Subsequently, Foose became superintendent of the church’s school. Fully aware of his past, church officials took no action to ensure the safety of children at the school, despite multiple complaints from school personnel that Foose was inappropriately familiar with children. Indeed, it appears that church officials took at face value his assertions that he had been falsely accused, despite the criminal conviction. Even more seriously, they failed to disclose this information to parents, thus depriving them of the opportunity to make key decisions involving the safety and well-being of their children.

When the Benningers learned of Foose’s past, they did all the right things. They tried handling the matter quietly, working within the system. The results were underwhelming, with Foose eventually making a statement and Resigning from the church.

When they later discovered Foose was preaching at another local church that had not notified its congregation, they again tried to get church leadership to notify the congregation themselves. Seeing no results, the Benningers, with five children of their own, warned church officials that if they didn’t notify parents about his background, they would.

At the eleventh hour, church officials went public with the information. The results were underwhelming, with Foose simply no longer attending the church. Hardly the sort of response that promotes accountability or reassures parents.

Meanwhile, officials equivocated, while minimizing the situation. As church leaders preached a false gospel of “forgive and forget,” seemingly in order to protect the organization, members began leaving, resulting in a church that today is less than half the size that it was before the scandal broke.

And while denominational officials talked a good game, their actions didn’t align with their words. Time after time, the Benningers were told, “We support your efforts,” only to find that their concerns were ignored, brushed off, minimized, are treated as the angry actions of troublemakers. Yet when one area church finally, under pressure from the Benningers, went public with information about Foose, it was SBC state denominational officials who took credit for the disclosure!

Today, the Benningers are long gone from Oakwood. They’ve lost whole circles of friends, many of whom they loved as family and trusted completely. And they’ve come to question the very roots of their faith as they struggle with a sense of betrayal at every level. 

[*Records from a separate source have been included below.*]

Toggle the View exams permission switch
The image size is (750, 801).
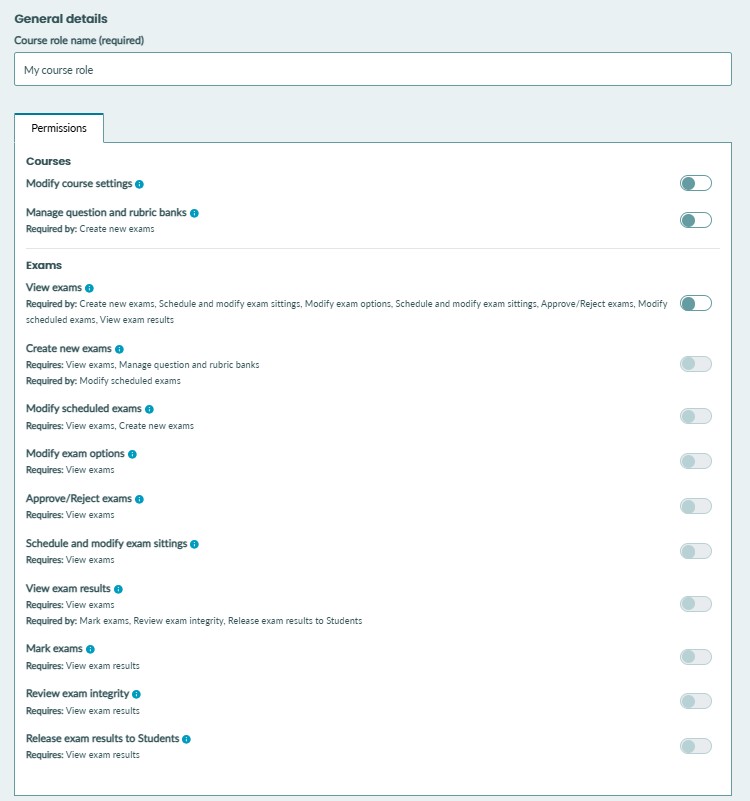pos(695,303)
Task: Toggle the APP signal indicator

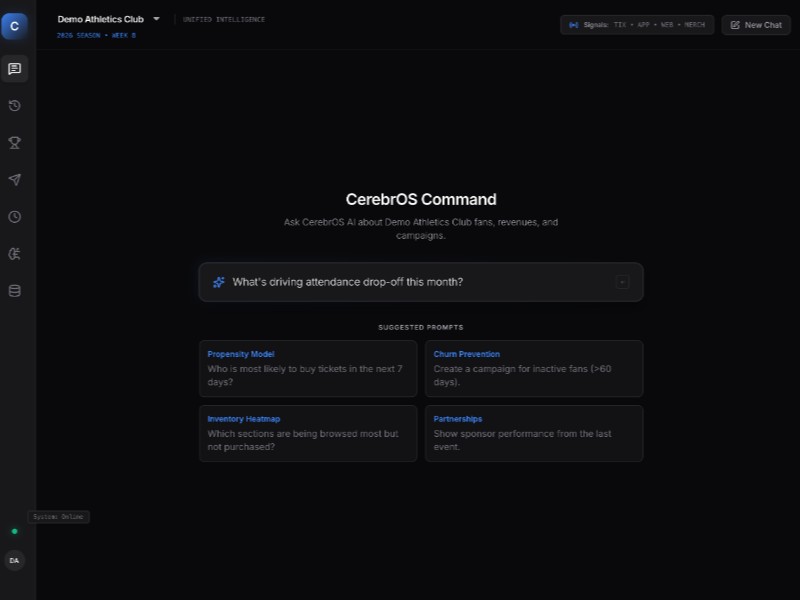Action: (x=643, y=25)
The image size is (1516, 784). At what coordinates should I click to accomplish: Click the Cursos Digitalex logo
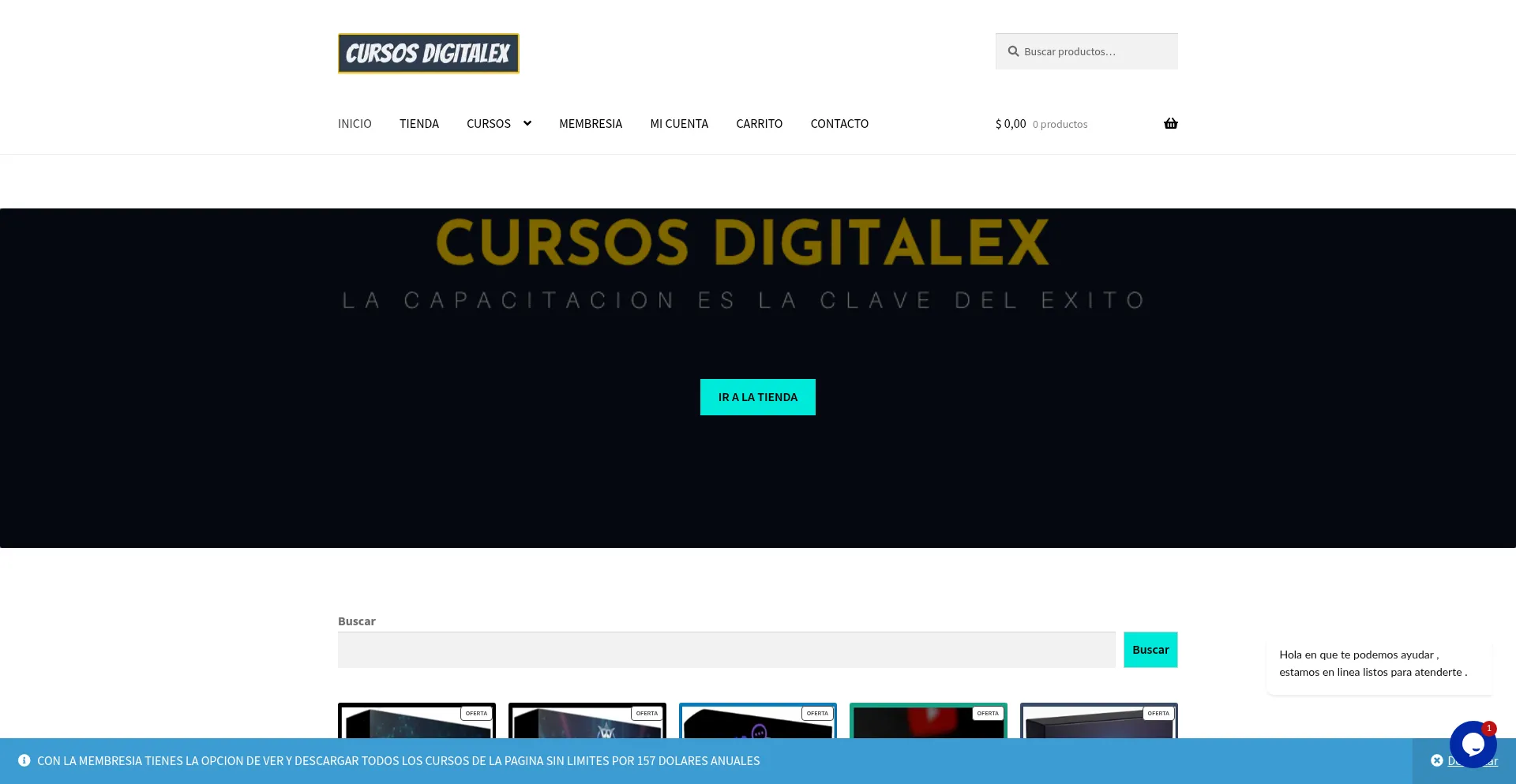(x=428, y=54)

Dominique is working to overcome the pain and find a home in a new church. Megan hasn’t attended church in more than a year. While she initially struggled with that decision, today she’s at peace with her decision.

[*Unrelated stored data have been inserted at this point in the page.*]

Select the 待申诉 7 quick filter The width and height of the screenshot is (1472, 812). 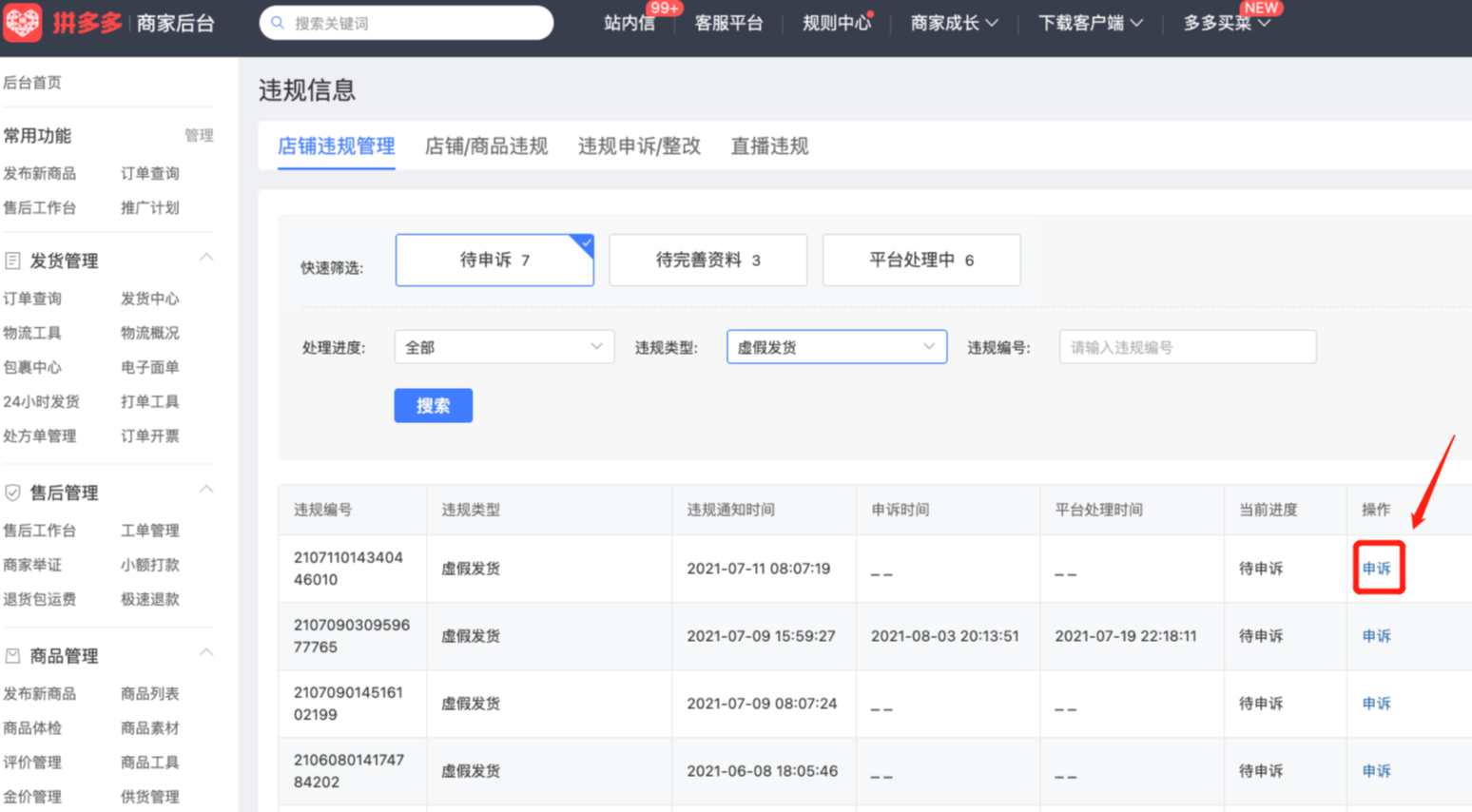point(494,260)
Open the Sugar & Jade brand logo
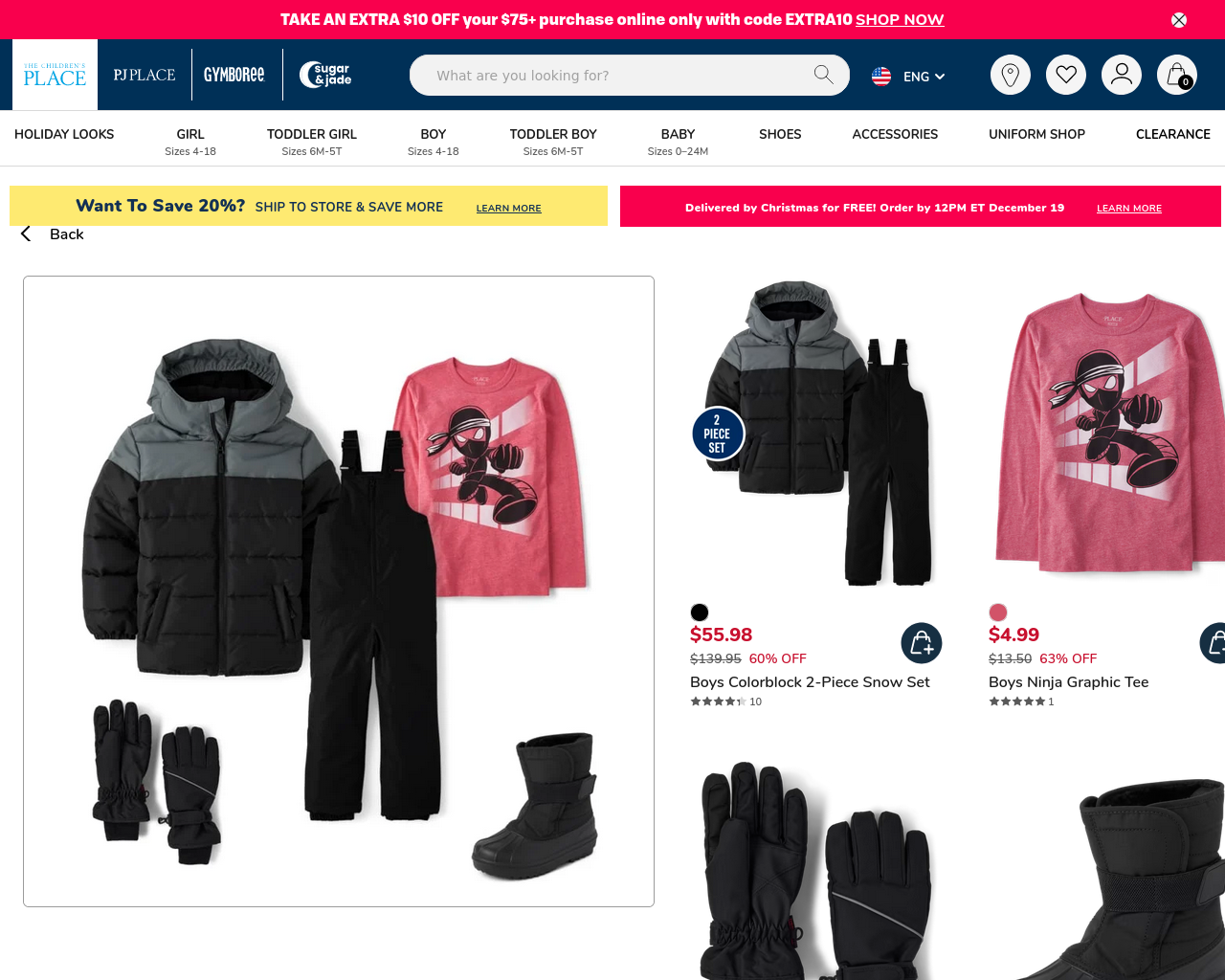The height and width of the screenshot is (980, 1225). click(x=325, y=75)
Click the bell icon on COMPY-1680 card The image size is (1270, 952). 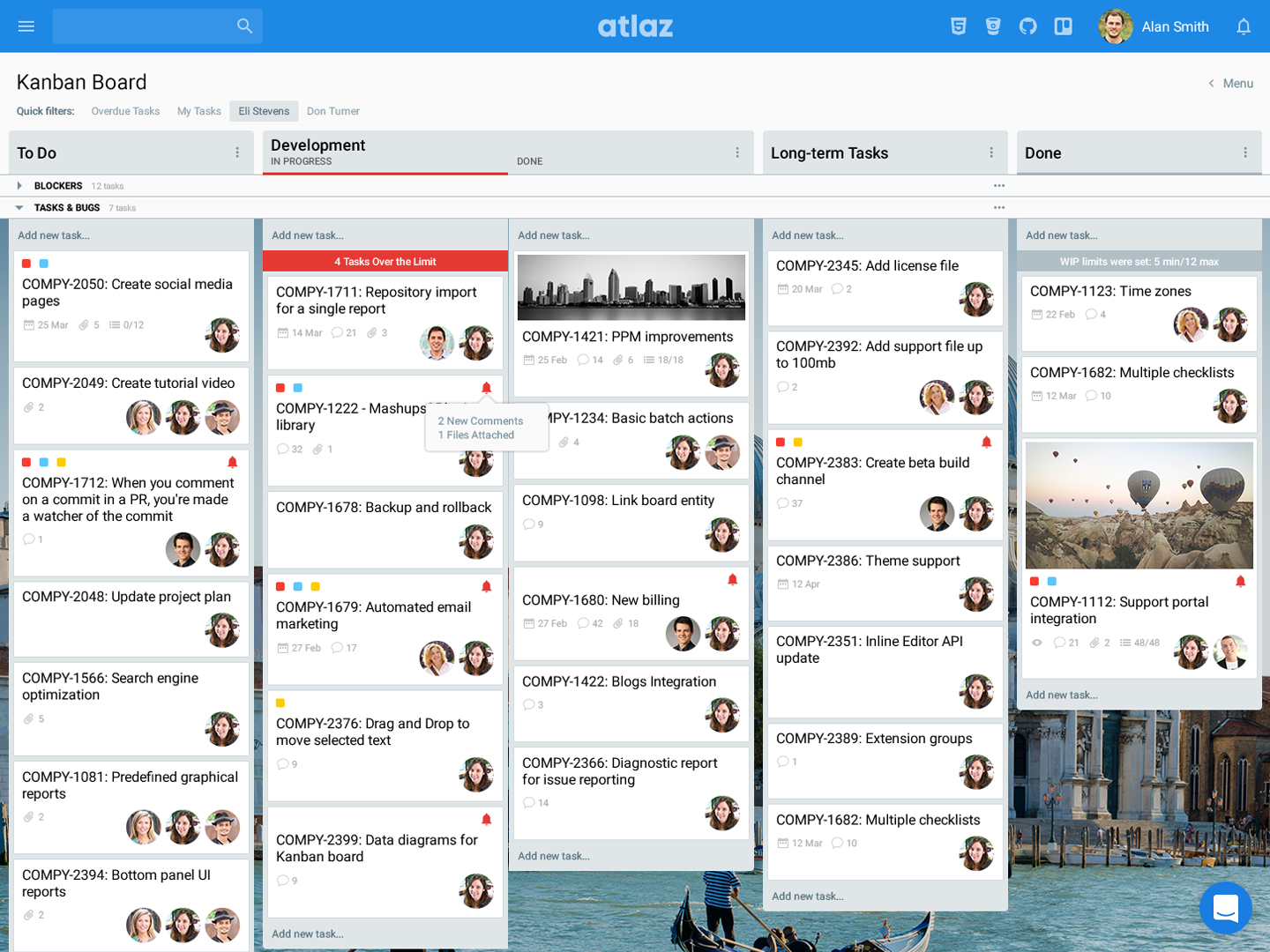tap(732, 579)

But what lessons have the Benningers taken from their long and arduous experience with spiritual abuse, which they now realize predated the hurt and betrayal they experienced at Oakwood? Below are their thoughts on these and other issues, as well as comments from their college-aged daughter Anya. Their observations, including those about the duplicity of denominational officials, will sound painfully familiar to those who have experienced abuse in the church.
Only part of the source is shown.